Segment Start: DATA FOR THIS TASK

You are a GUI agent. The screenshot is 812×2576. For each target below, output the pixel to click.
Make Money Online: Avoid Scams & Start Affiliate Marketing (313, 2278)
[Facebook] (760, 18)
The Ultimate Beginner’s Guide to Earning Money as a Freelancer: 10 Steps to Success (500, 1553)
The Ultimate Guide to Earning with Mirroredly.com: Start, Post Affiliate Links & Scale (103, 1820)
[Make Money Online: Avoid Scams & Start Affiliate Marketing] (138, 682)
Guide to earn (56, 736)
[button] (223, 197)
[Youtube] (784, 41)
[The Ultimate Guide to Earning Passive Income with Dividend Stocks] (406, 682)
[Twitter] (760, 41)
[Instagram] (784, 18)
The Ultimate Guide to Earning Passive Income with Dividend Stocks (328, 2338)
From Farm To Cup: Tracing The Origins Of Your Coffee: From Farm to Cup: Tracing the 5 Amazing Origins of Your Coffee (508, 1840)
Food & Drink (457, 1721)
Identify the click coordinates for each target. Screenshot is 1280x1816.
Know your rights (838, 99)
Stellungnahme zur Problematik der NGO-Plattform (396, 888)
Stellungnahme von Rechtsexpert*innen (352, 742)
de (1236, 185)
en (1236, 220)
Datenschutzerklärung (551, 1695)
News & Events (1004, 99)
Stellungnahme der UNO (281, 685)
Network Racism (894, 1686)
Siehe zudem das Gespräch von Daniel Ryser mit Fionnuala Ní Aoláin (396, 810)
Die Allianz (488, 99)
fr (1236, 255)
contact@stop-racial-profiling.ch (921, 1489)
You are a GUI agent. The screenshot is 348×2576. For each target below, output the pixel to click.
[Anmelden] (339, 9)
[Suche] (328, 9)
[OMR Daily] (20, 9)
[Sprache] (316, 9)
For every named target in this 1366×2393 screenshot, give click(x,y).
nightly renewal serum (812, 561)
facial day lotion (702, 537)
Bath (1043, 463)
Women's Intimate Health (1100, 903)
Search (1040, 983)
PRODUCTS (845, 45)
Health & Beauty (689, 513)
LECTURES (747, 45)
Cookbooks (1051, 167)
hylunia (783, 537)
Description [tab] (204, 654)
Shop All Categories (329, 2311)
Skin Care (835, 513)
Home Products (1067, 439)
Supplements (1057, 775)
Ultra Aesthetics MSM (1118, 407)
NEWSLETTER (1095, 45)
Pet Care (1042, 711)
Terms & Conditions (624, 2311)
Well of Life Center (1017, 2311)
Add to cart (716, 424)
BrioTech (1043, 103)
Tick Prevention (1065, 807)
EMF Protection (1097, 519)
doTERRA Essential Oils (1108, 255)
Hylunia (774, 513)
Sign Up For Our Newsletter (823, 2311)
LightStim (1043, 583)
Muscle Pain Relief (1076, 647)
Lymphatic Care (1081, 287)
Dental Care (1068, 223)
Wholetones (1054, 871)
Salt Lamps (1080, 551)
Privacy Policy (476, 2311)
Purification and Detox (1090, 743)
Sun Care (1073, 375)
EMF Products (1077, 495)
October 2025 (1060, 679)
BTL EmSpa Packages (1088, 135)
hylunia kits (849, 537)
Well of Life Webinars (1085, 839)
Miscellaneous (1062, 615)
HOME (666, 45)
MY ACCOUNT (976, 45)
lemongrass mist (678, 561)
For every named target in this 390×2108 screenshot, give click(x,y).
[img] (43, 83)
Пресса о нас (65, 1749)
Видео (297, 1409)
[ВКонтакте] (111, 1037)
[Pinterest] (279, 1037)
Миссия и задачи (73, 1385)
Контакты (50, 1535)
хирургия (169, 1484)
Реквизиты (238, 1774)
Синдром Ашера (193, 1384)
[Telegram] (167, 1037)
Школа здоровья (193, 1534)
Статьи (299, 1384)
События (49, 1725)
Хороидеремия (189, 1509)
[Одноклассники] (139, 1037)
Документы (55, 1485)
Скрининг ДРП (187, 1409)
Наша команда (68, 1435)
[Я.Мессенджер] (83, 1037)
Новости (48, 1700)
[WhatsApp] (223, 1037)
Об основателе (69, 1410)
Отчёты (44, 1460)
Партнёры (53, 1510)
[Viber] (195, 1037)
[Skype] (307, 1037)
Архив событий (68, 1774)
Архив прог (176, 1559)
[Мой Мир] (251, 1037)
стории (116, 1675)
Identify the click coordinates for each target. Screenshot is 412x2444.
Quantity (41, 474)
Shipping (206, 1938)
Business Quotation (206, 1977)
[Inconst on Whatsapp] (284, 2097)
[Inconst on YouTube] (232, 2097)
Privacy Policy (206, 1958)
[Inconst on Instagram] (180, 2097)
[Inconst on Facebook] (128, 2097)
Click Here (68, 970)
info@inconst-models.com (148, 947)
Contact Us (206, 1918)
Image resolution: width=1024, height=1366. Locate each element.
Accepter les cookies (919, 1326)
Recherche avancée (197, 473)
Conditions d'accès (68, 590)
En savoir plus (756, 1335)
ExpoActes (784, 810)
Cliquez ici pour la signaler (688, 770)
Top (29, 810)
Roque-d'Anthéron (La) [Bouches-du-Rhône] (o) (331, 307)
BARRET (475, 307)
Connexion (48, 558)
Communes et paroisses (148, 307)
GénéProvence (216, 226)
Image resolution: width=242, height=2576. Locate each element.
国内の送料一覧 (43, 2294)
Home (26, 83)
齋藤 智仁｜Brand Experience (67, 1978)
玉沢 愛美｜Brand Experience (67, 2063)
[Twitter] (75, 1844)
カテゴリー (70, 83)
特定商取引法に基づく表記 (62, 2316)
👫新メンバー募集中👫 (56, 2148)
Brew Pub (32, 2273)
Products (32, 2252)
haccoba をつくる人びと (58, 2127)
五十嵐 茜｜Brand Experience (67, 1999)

Segment End: DATA FOR THIS TASK

▸ **WORK TASK**
Every line above must be reproduced exactly as it stands.

▸ **ANSWER SPACE**
You are a GUI agent. The screenshot is 812×2576. For each target below, output the pixel to click.
Make Money Online: Avoid Scams & Start Affiliate Marketing (313, 2278)
[Facebook] (760, 18)
The Ultimate Beginner’s Guide to Earning Money as a Freelancer: 10 Steps to Success (500, 1553)
The Ultimate Guide to Earning with Mirroredly.com: Start, Post Affiliate Links & Scale (103, 1820)
[Make Money Online: Avoid Scams & Start Affiliate Marketing] (138, 682)
Guide to earn (56, 736)
[button] (223, 197)
[Youtube] (784, 41)
[The Ultimate Guide to Earning Passive Income with Dividend Stocks] (406, 682)
[Twitter] (760, 41)
[Instagram] (784, 18)
The Ultimate Guide to Earning Passive Income with Dividend Stocks (328, 2338)
From Farm To Cup: Tracing The Origins Of Your Coffee: From Farm to Cup: Tracing the 5 Amazing Origins of Your Coffee (508, 1840)
Food & Drink (457, 1721)
Identify the click coordinates for each target. Screenshot is 1280x1816.
Know your rights (838, 99)
Stellungnahme zur Problematik der NGO-Plattform (396, 888)
Stellungnahme von Rechtsexpert*innen (352, 742)
de (1236, 185)
en (1236, 220)
Datenschutzerklärung (551, 1695)
News & Events (1004, 99)
Stellungnahme der UNO (281, 685)
Network Racism (894, 1686)
Siehe zudem das Gespräch von Daniel Ryser mit Fionnuala Ní Aoláin (396, 810)
Die Allianz (488, 99)
fr (1236, 255)
contact@stop-racial-profiling.ch (921, 1489)
You are a GUI agent. The screenshot is 348×2576. For each target below, output the pixel to click.
[Anmelden] (339, 9)
[Suche] (328, 9)
[OMR Daily] (20, 9)
[Sprache] (316, 9)
For every named target in this 1366×2393 screenshot, give click(x,y).
nightly renewal serum (812, 561)
facial day lotion (702, 537)
Bath (1043, 463)
Women's Intimate Health (1100, 903)
Search (1040, 983)
PRODUCTS (845, 45)
Health & Beauty (689, 513)
LECTURES (747, 45)
Cookbooks (1051, 167)
hylunia (783, 537)
Description [tab] (204, 654)
Shop All Categories (329, 2311)
Skin Care (835, 513)
Home Products (1067, 439)
Supplements (1057, 775)
Ultra Aesthetics MSM (1118, 407)
NEWSLETTER (1095, 45)
Pet Care (1042, 711)
Terms & Conditions (624, 2311)
Well of Life Center (1017, 2311)
Add to cart (716, 424)
BrioTech (1043, 103)
Tick Prevention (1065, 807)
EMF Protection (1097, 519)
doTERRA Essential Oils (1108, 255)
Hylunia (774, 513)
Sign Up For Our Newsletter (823, 2311)
LightStim (1043, 583)
Muscle Pain Relief (1076, 647)
Lymphatic Care (1081, 287)
Dental Care (1068, 223)
Wholetones (1054, 871)
Salt Lamps (1080, 551)
Privacy Policy (476, 2311)
Purification and Detox (1090, 743)
Sun Care (1073, 375)
EMF Products (1077, 495)
October 2025 (1060, 679)
BTL EmSpa Packages (1088, 135)
hylunia kits (849, 537)
Well of Life Webinars (1085, 839)
Miscellaneous (1062, 615)
HOME (666, 45)
MY ACCOUNT (976, 45)
lemongrass mist (678, 561)
For every named target in this 390×2108 screenshot, give click(x,y).
[img] (43, 83)
Пресса о нас (65, 1749)
Видео (297, 1409)
[ВКонтакте] (111, 1037)
[Pinterest] (279, 1037)
Миссия и задачи (73, 1385)
Контакты (50, 1535)
хирургия (169, 1484)
Реквизиты (238, 1774)
Синдром Ашера (193, 1384)
[Telegram] (167, 1037)
Школа здоровья (193, 1534)
Статьи (299, 1384)
События (49, 1725)
Хороидеремия (189, 1509)
[Одноклассники] (139, 1037)
Документы (55, 1485)
Скрининг ДРП (187, 1409)
Наша команда (68, 1435)
[Я.Мессенджер] (83, 1037)
Новости (48, 1700)
[WhatsApp] (223, 1037)
Об основателе (69, 1410)
Отчёты (44, 1460)
Партнёры (53, 1510)
[Viber] (195, 1037)
[Skype] (307, 1037)
Архив событий (68, 1774)
Архив прог (176, 1559)
[Мой Мир] (251, 1037)
стории (116, 1675)
Identify the click coordinates for each target. Screenshot is 412x2444.
Quantity (41, 474)
Shipping (206, 1938)
Business Quotation (206, 1977)
[Inconst on Whatsapp] (284, 2097)
[Inconst on YouTube] (232, 2097)
Privacy Policy (206, 1958)
[Inconst on Instagram] (180, 2097)
[Inconst on Facebook] (128, 2097)
Click Here (68, 970)
info@inconst-models.com (148, 947)
Contact Us (206, 1918)
Image resolution: width=1024, height=1366. Locate each element.
Accepter les cookies (919, 1326)
Recherche avancée (197, 473)
Conditions d'accès (68, 590)
En savoir plus (756, 1335)
ExpoActes (784, 810)
Cliquez ici pour la signaler (688, 770)
Top (29, 810)
Roque-d'Anthéron (La) [Bouches-du-Rhône] (o) (331, 307)
BARRET (475, 307)
Connexion (48, 558)
Communes et paroisses (148, 307)
GénéProvence (216, 226)
Image resolution: width=242, height=2576. Locate each element.
国内の送料一覧 (43, 2294)
Home (26, 83)
齋藤 智仁｜Brand Experience (67, 1978)
玉沢 愛美｜Brand Experience (67, 2063)
[Twitter] (75, 1844)
カテゴリー (70, 83)
特定商取引法に基づく表記 (62, 2316)
👫新メンバー募集中👫 (56, 2148)
Brew Pub (32, 2273)
Products (32, 2252)
haccoba をつくる人びと (58, 2127)
五十嵐 茜｜Brand Experience (67, 1999)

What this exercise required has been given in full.